Эта действительная нехватка породила в последние годы новый поворот нашей прозаической словесности к фантастическому; тонкая, умная и культивированная мимика импрессионистов показалась вдруг утомительной и поблекшей, она уже не типична для времени, и молодежь перестала на нее равняться. Ряд новых намеренно-фантастических книг открыл у нас своими известными романами Майринк, но и он, располагающий очень тонкими и деликатными тонами, не пренебрег эффектистскими средствами. Рядом с ним поставлю я А. М. Фрая, чей "Невидимый Золнеман" написан в том же ключе; он только что выпустил новую, красивую и интересную книгу "Кастан и девки" (в мюнхенском издательстве "Дельфин"). Сюда же в каком-то смысле можно причислить и прозаические произведения Клабунда, чей прекрасный "Бракке" (в издательстве Эриха Райсса) преисполнен, кроме того, наигрышей и значений личного и актуального свойства.
"Фантастичность" этих книг, равно как и полный распад традиций в современной живописи, отнюдь не эксперимент, не сознательный поиск одиночками новых эффектов и успехов, не попытка создать что-то новое, а производная процесса, которому в большом мире в точности соответствует разрушение и новое построение европейского духа. В искусстве отражается всегда не случай и не воля отдельного человека, а необходимость. Поворот от утонченного к кричащему, от Томаса Манна к Генриху Манну, от Ренуара к экспрессионизму - это поворот к новым областям нашей души, это распечатывание новых источников и открытие новых пропастей нашего бессознательного. При этом всегда и неизбежно всплывают фрагменты отдаленнейшей юности, обломки атавизма, и во множестве гибнут прекрасные, ценные, благородные традиции. Но ничто не поможет удержать то, что гибнет, новые всходы не упразднить насмешками и игнорированием. Так не дали себе помешать и война и революция *, и как ни старались филистеры закрывать глаза и ставни и затыкать уши ватой, их старый мир тем не менее рухнул.

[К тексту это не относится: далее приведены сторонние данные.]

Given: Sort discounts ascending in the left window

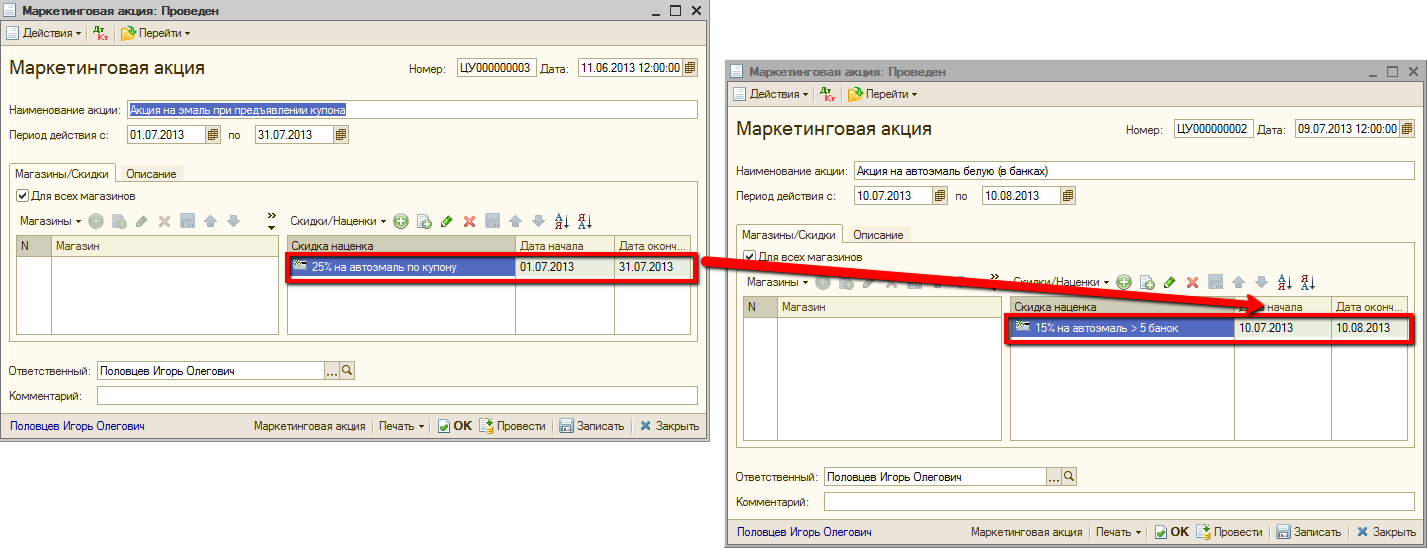Looking at the screenshot, I should [x=561, y=221].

* Буржуазная революция в Германии в ноябре 1918 г., на которую Гессе возлагал много надежд, оказавшихся несбыточными.
Только что у Штреккера и Шредера в Штутгарте вышла фантастическая книга времен наших дедушек и бабушек, настоящая, великолепная поэтическая книга, полная капризов, игры и глубокой, роскошнейшей бессмыслицы, - "Либмунд Мария Виспель" Эдуарда Мёрике. Издатель, В. Эггерт-Виндегг, в этой потешнейшей книге собрал все "виспелиады" Мёрике, присовокупив также репродукции рукописей и рисунков писателя и поэта, великого поэта Мёрике, которого вновь, как всегда, и в этой книге неверно поймут и который все же произведет глубокое и лучезарное впечатление. Явился бы наконец-то знаток (такой же прекрасный, как Бертрам в своем "Ницше"), который изобразил бы Мёрике как одного из предшественников современного мироощущения, каким был его современник Ленау, а до него - Гёльдерлин!
(1919)
ВАРИАЦИИ НА ТЕМУ ВИЛЬГЕЛЬМА ШЕФЕРА
Судя о картине, художники не только ставят ее в выгодное освещение, рассматривают ее не только вблизи и издали, не только ищут разные ракурсы, но зачастую и переворачивают, вешают ее криво и вверх тормашками, успокаиваясь лишь тогда, когда, несмотря на все испытания, краски ее не перестают осмысленно и волшебно льнуть друг к другу.
Точно так же я поступаю всегда и со всевозможными истинами, которые очень люблю. Хорошая, правильная истина должна, как мне кажется, выдержать и переворачивание ее. То, что истинно, должно оставаться истинным и в своей противоположности. Ибо всякая истина - это сжатое выражение взгляда на мир с определенного полюса, а нет полюса, у которого бы не было контрполюса.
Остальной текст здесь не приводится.